(Source data)
((

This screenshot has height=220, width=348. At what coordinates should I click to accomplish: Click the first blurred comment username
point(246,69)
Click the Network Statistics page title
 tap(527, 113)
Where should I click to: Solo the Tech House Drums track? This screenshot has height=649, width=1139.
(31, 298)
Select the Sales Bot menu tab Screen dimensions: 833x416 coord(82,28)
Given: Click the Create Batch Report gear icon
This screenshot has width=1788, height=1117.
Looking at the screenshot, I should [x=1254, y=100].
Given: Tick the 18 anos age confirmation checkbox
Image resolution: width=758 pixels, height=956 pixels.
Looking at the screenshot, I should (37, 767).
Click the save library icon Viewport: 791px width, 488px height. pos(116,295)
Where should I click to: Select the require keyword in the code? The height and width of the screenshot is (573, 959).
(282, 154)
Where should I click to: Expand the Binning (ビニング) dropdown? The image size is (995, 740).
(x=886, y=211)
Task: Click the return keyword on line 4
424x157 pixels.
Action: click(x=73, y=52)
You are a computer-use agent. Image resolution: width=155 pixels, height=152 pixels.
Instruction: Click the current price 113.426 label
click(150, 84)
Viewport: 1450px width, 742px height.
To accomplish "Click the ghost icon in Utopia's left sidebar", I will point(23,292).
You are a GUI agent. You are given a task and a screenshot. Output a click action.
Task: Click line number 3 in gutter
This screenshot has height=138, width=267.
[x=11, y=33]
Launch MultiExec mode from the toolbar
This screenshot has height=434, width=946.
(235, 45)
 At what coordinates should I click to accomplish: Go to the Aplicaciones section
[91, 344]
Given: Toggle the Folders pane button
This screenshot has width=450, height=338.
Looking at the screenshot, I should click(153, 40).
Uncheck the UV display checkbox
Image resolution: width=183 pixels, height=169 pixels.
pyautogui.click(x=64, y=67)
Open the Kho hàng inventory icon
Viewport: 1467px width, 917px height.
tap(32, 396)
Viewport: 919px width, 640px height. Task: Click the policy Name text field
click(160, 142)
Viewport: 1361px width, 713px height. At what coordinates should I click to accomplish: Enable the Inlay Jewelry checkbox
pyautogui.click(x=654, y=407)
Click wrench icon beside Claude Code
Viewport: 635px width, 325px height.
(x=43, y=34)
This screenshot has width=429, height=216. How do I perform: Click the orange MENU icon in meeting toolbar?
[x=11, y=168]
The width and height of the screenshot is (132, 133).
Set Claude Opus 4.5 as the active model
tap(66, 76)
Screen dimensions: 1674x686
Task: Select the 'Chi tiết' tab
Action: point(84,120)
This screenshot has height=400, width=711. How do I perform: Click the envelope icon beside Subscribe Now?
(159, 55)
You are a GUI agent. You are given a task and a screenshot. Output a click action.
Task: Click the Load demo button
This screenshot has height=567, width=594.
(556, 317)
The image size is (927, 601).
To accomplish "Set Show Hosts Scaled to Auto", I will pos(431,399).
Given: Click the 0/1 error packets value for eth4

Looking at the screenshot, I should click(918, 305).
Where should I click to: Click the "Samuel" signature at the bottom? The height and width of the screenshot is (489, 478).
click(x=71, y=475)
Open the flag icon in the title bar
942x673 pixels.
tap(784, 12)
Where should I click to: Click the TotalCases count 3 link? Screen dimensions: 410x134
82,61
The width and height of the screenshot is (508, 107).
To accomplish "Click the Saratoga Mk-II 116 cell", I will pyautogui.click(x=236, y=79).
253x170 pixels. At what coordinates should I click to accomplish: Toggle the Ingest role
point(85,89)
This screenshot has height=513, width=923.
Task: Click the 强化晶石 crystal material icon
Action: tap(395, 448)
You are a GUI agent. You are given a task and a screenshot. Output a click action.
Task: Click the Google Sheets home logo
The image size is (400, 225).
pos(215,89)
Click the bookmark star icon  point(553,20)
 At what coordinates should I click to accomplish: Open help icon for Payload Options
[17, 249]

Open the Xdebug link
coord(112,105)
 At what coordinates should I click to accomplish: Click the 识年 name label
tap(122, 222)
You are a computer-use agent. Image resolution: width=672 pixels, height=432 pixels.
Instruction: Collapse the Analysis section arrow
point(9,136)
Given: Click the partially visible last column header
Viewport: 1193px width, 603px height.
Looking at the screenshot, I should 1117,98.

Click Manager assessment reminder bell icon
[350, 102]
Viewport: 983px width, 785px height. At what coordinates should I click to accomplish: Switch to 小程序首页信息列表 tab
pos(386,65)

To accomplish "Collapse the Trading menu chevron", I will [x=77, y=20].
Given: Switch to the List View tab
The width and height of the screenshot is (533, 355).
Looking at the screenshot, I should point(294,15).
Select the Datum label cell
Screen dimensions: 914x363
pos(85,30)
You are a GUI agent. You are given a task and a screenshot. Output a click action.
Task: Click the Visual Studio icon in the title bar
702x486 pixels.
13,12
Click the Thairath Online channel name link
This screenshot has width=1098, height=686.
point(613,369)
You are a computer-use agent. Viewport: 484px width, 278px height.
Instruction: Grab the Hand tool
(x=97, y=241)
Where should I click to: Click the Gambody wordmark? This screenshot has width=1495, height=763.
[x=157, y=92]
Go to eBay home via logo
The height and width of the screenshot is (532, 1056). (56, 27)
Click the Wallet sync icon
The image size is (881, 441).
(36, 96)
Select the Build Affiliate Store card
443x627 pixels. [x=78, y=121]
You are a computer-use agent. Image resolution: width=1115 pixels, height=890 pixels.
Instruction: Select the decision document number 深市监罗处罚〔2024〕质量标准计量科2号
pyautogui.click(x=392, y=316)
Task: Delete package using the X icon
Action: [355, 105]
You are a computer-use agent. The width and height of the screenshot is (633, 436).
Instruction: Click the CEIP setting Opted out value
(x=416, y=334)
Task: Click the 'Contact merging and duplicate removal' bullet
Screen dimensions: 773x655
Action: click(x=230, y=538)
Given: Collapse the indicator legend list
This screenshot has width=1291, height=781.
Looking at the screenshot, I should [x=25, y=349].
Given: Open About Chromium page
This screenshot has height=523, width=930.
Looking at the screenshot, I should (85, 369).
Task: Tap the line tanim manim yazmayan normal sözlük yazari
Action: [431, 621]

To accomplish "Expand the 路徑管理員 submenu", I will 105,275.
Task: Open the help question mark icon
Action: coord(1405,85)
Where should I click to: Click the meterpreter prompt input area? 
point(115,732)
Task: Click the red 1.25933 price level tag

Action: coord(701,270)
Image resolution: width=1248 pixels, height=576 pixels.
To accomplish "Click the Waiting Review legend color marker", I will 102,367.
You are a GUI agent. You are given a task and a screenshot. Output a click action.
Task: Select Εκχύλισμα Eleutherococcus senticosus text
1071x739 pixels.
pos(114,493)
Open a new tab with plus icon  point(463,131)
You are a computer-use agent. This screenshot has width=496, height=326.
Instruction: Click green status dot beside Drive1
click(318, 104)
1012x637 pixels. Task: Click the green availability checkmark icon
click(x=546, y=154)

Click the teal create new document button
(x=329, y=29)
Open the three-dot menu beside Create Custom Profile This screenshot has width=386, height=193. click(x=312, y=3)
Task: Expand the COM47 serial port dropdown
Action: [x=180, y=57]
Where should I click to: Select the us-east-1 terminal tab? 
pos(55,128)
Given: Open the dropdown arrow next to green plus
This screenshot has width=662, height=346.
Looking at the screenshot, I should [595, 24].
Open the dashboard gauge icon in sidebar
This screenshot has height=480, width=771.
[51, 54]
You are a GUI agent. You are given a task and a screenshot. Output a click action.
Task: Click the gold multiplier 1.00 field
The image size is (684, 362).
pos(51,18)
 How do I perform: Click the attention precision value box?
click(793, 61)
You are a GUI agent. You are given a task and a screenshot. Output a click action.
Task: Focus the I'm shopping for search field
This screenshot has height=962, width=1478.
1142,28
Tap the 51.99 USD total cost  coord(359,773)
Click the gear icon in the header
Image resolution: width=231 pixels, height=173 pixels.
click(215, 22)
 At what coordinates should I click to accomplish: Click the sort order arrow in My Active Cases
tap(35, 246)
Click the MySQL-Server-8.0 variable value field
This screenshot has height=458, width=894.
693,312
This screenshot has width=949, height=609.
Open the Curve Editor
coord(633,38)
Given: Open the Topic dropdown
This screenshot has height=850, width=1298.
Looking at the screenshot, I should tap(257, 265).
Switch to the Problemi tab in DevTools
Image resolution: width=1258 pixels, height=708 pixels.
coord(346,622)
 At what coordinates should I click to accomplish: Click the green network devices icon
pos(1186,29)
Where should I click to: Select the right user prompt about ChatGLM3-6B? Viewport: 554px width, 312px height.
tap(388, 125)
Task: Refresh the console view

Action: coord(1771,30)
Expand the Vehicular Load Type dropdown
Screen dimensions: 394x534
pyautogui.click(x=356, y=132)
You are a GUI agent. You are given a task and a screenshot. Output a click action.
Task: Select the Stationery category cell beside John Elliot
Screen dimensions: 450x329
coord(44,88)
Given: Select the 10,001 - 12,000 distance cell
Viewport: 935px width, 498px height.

))

From the line with "Task: Click the return keyword on line 4" up to and including the line with "click(150, 84)", change "current price" to "latest price" and repeat those lines of the records with nothing else altered.

## EXPECTED ANSWER
Task: Click the return keyword on line 4
424x157 pixels.
Action: click(x=73, y=52)
You are a computer-use agent. Image resolution: width=155 pixels, height=152 pixels.
Instruction: Click the latest price 113.426 label
click(150, 84)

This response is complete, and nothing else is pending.